_Task goal:_ Only the lines from the top of the data through the one with "Add a linked test case with plus icon" are to be written out, each exactly as it stands.

_Dataset records:_
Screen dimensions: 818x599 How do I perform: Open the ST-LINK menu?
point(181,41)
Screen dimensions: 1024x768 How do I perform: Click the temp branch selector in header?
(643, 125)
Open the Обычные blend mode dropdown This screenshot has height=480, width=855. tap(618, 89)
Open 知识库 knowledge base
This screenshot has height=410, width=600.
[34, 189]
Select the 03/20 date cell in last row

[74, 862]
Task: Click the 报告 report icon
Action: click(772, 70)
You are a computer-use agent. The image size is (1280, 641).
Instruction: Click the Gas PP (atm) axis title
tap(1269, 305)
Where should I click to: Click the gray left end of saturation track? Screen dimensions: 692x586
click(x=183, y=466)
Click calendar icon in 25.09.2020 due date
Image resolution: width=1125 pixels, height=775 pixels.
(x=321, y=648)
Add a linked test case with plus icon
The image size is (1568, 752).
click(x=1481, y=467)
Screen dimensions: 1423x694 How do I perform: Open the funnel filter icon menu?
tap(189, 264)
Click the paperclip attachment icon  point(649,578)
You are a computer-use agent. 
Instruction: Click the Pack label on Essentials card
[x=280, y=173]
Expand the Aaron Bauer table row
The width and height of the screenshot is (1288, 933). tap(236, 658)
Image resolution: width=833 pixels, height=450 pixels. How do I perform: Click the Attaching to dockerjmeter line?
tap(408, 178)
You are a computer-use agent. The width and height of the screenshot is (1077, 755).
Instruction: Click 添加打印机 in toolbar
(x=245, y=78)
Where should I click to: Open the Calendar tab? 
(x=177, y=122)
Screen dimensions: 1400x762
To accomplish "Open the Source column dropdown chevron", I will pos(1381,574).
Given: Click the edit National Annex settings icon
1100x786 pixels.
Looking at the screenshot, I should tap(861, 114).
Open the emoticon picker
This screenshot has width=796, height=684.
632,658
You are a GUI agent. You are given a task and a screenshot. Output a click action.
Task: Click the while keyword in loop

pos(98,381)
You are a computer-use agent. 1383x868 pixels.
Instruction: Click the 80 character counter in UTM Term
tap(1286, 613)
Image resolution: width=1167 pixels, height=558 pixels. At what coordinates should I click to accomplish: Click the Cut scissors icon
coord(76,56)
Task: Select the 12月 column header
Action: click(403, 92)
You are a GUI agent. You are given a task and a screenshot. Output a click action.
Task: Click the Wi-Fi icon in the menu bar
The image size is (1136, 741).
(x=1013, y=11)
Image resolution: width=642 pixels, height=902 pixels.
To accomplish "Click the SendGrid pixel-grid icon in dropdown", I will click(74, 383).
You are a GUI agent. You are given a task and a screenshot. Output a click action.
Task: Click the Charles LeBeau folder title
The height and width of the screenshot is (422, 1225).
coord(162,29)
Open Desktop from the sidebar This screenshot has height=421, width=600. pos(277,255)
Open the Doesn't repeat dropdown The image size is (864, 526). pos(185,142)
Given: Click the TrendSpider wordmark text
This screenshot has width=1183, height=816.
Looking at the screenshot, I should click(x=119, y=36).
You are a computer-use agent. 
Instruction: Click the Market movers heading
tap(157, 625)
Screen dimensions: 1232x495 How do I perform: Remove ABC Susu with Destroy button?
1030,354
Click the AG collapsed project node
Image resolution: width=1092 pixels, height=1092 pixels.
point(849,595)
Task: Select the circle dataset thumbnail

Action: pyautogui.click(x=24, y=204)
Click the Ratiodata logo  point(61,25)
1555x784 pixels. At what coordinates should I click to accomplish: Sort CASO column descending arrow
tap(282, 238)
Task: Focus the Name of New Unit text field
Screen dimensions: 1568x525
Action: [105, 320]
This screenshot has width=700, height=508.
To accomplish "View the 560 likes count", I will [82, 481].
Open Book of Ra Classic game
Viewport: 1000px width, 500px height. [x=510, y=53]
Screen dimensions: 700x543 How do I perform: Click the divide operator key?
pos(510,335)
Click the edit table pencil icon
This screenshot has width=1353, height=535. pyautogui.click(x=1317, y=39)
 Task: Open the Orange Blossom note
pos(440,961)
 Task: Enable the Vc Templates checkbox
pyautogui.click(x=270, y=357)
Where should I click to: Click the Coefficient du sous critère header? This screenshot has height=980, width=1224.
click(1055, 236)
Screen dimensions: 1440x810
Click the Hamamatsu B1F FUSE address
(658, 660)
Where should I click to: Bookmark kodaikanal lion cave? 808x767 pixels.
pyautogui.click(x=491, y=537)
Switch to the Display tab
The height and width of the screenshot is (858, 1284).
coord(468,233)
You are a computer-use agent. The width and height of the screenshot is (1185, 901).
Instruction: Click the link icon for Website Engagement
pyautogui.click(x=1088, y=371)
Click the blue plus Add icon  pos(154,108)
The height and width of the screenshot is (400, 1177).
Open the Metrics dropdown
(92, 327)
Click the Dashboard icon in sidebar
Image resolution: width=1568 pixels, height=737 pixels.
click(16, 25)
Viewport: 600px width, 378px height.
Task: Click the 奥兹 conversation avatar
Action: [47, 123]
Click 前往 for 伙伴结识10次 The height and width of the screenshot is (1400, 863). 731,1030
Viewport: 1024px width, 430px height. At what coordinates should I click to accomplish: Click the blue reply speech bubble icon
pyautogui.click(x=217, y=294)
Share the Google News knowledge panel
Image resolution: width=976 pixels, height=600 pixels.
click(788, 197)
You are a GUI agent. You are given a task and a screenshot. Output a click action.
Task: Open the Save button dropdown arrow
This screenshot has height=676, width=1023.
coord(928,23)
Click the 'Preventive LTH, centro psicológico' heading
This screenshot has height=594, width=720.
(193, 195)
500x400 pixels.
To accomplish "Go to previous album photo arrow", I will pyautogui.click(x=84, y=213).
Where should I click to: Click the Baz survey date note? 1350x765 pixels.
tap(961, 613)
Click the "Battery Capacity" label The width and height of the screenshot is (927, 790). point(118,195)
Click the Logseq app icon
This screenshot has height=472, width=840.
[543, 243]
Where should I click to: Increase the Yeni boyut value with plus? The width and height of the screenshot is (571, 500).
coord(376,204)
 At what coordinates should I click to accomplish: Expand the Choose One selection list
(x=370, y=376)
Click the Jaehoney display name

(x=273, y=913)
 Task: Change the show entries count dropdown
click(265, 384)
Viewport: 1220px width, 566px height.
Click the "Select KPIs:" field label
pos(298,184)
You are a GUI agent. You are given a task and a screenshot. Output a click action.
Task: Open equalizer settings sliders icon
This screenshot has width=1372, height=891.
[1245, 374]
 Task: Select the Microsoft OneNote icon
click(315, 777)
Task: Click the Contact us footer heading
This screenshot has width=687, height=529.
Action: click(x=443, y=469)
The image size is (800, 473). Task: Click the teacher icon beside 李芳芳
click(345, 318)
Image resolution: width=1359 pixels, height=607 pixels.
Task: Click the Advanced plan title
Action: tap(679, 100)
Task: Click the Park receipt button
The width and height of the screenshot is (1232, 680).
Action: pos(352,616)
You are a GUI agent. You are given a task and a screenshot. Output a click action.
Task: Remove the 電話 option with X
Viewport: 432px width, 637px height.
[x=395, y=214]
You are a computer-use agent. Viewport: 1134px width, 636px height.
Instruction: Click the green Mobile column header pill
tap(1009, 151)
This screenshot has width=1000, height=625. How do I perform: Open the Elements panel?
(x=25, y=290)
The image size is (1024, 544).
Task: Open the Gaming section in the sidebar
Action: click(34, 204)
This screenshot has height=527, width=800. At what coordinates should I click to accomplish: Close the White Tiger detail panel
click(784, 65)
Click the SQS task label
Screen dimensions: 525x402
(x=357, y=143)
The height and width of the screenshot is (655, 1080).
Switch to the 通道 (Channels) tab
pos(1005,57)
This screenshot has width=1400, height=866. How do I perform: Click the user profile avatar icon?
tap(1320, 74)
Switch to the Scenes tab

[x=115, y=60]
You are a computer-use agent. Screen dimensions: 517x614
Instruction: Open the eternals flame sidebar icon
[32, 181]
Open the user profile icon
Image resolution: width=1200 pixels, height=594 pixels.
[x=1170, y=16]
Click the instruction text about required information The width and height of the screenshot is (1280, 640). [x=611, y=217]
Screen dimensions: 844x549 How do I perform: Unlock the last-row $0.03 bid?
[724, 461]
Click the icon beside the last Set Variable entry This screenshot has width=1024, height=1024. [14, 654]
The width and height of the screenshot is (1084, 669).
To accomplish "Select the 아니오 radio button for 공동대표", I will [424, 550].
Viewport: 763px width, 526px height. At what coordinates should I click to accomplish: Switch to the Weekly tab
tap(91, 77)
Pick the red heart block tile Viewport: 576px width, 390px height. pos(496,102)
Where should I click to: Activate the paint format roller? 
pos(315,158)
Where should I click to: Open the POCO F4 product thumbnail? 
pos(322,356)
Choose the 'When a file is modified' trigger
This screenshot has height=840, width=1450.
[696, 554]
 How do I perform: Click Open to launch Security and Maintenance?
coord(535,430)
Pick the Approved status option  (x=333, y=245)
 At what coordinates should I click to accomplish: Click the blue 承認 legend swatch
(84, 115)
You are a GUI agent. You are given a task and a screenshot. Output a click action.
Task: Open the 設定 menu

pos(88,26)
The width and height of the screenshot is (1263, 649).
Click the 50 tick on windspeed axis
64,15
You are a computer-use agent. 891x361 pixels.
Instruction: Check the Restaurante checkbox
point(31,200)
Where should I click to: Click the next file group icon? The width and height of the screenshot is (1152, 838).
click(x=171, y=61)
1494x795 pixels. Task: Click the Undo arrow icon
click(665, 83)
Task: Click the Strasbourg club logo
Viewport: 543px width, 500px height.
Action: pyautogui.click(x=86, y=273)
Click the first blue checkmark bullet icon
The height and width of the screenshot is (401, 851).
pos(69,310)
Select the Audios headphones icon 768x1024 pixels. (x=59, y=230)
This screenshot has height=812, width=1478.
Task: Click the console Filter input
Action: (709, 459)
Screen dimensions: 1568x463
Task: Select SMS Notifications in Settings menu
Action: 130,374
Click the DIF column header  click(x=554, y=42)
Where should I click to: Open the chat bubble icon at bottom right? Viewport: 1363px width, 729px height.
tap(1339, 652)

_Answer to this exercise:_
Screen dimensions: 818x599 How do I perform: Open the ST-LINK menu?
point(181,41)
Screen dimensions: 1024x768 How do I perform: Click the temp branch selector in header?
(643, 125)
Open the Обычные blend mode dropdown This screenshot has height=480, width=855. tap(618, 89)
Open 知识库 knowledge base
This screenshot has height=410, width=600.
[34, 189]
Select the 03/20 date cell in last row

[74, 862]
Task: Click the 报告 report icon
Action: click(772, 70)
You are a computer-use agent. The image size is (1280, 641).
Instruction: Click the Gas PP (atm) axis title
tap(1269, 305)
Where should I click to: Click the gray left end of saturation track? Screen dimensions: 692x586
click(x=183, y=466)
Click calendar icon in 25.09.2020 due date
Image resolution: width=1125 pixels, height=775 pixels.
(x=321, y=648)
Add a linked test case with plus icon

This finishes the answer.